DATA PROVIDED:
○ ○ ○ ○

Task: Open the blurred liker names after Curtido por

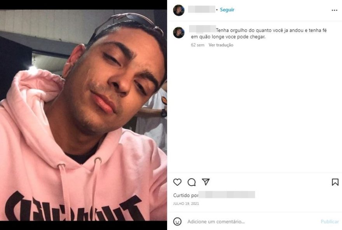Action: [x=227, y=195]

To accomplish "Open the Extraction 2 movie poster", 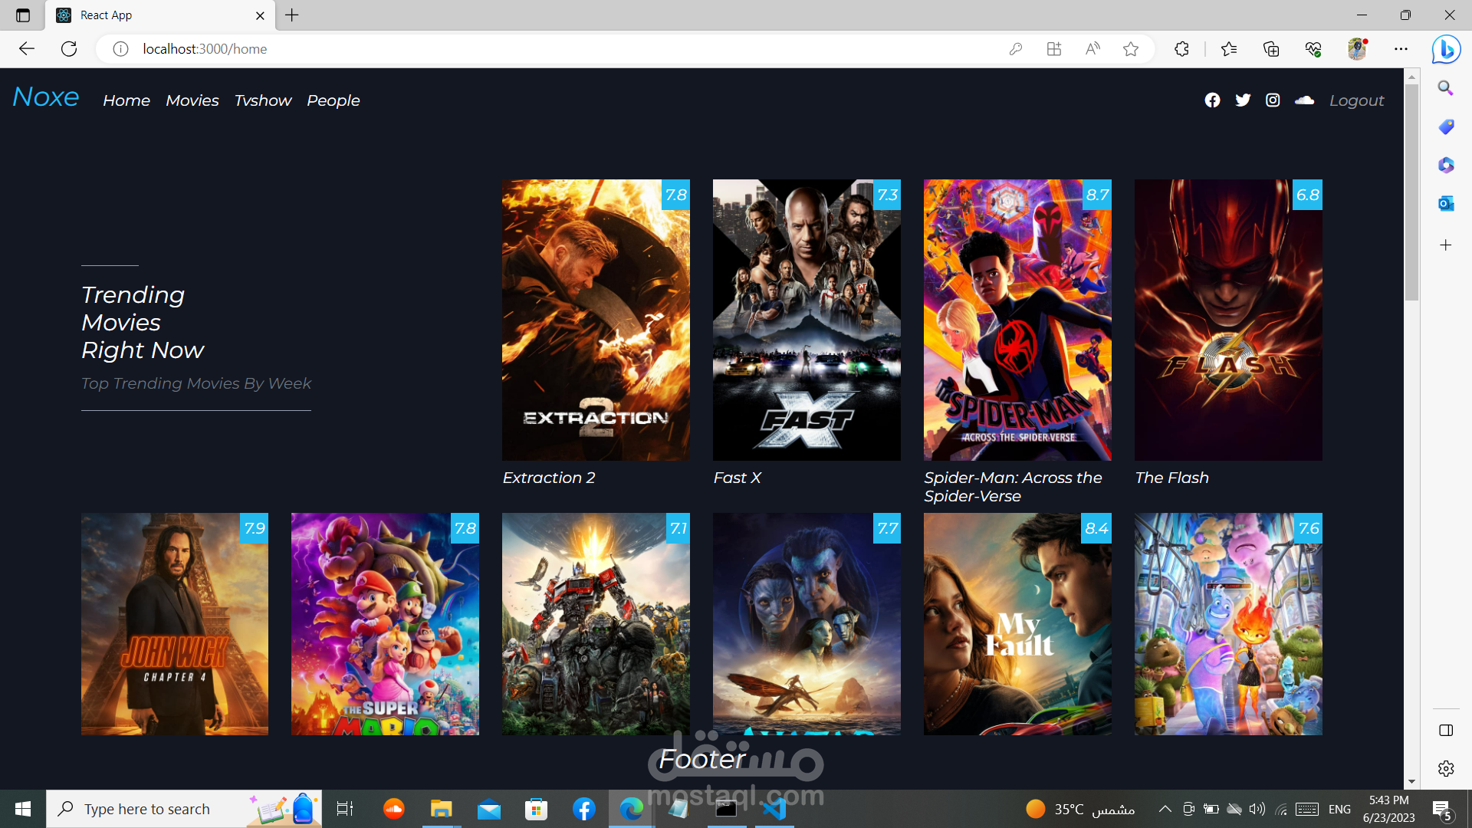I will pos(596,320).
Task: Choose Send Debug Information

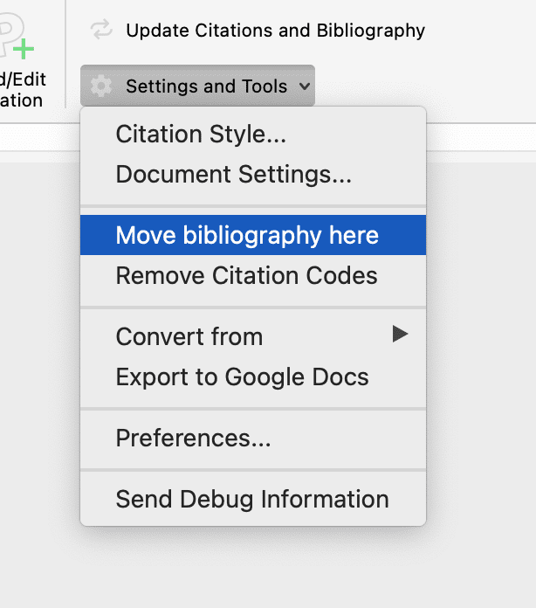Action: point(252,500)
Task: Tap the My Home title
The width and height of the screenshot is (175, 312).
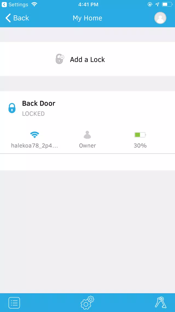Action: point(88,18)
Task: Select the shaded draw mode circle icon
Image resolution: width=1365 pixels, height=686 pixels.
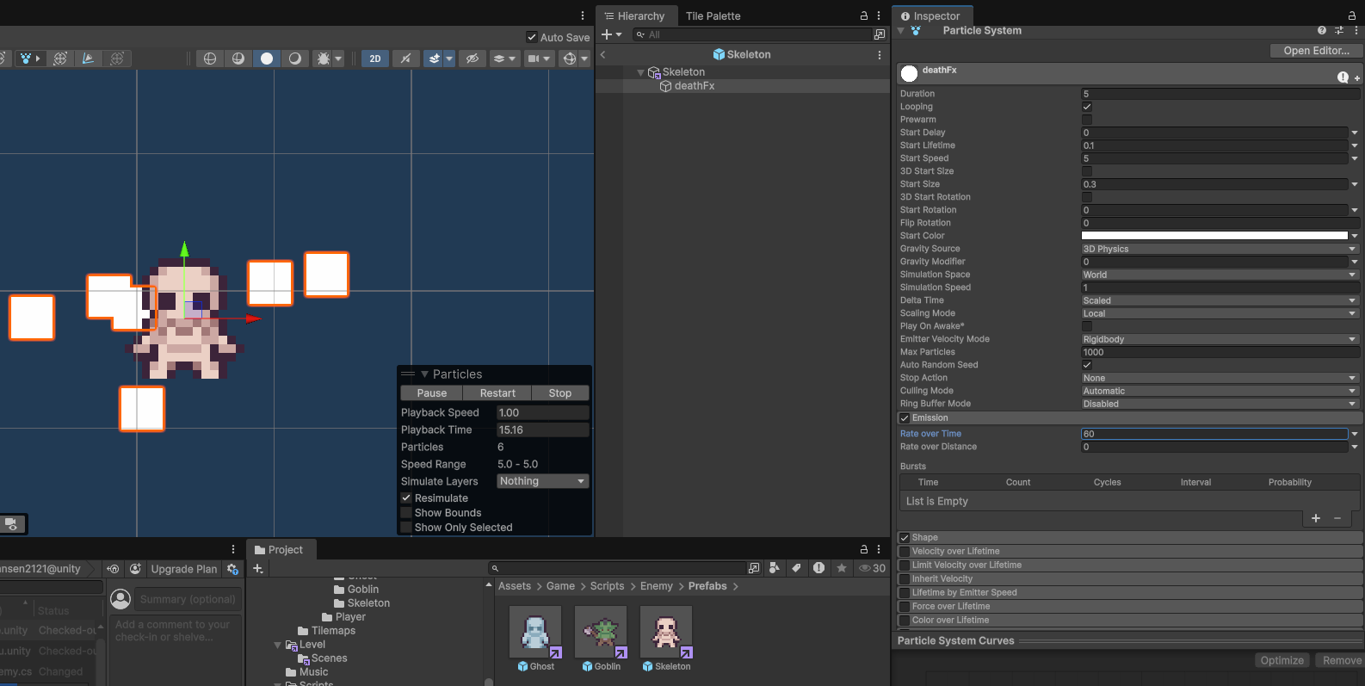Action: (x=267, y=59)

○ ○ ○ ○

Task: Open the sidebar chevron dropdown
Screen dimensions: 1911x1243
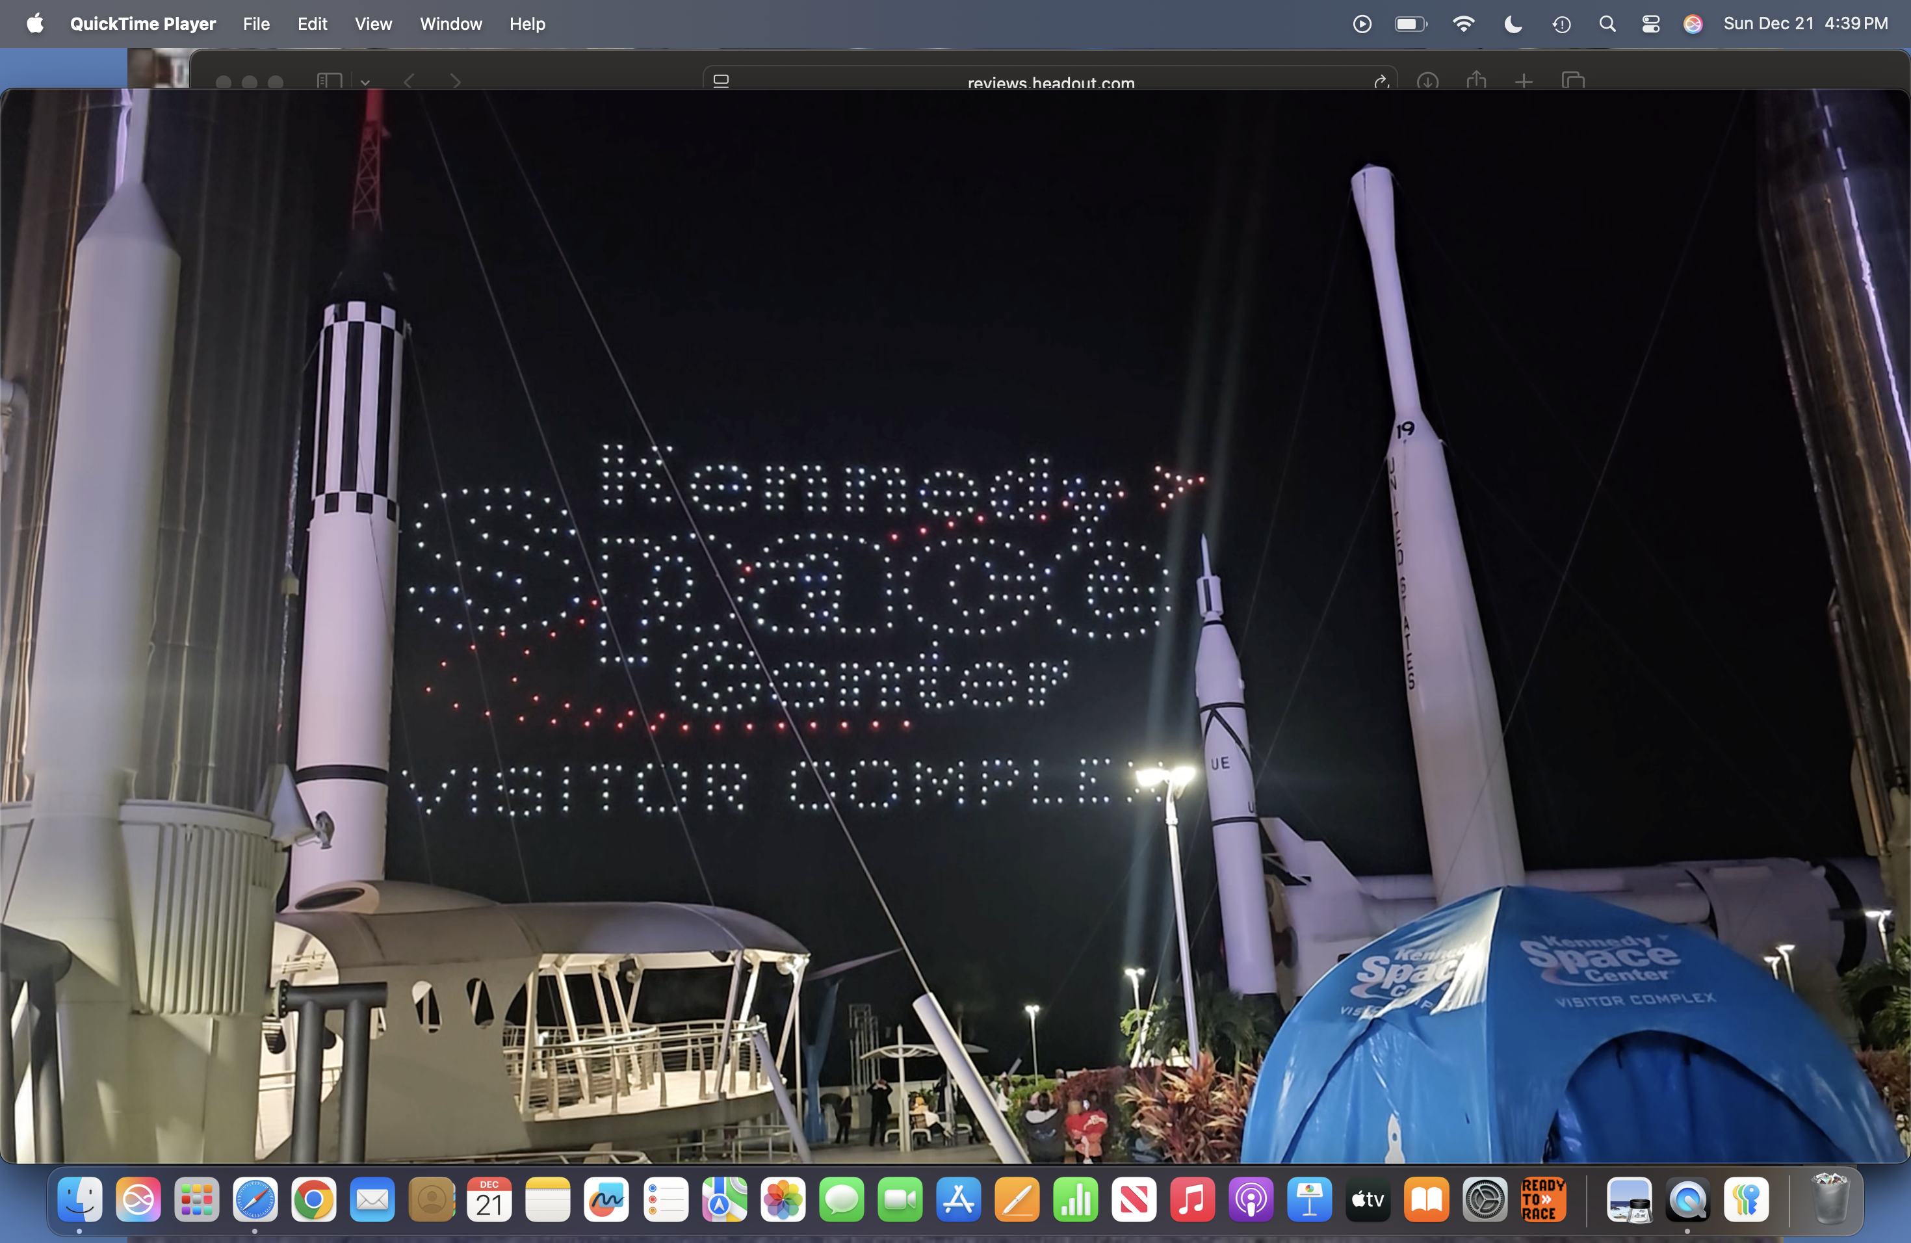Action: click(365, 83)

○ ○ ○ ○

AIM: Extract every line of the listing above that contains the string "height". Case counts.

CORRECT OUTPUT:
The width and height of the screenshot is (175, 312).
Image resolution: width=1365 pixels, height=686 pixels.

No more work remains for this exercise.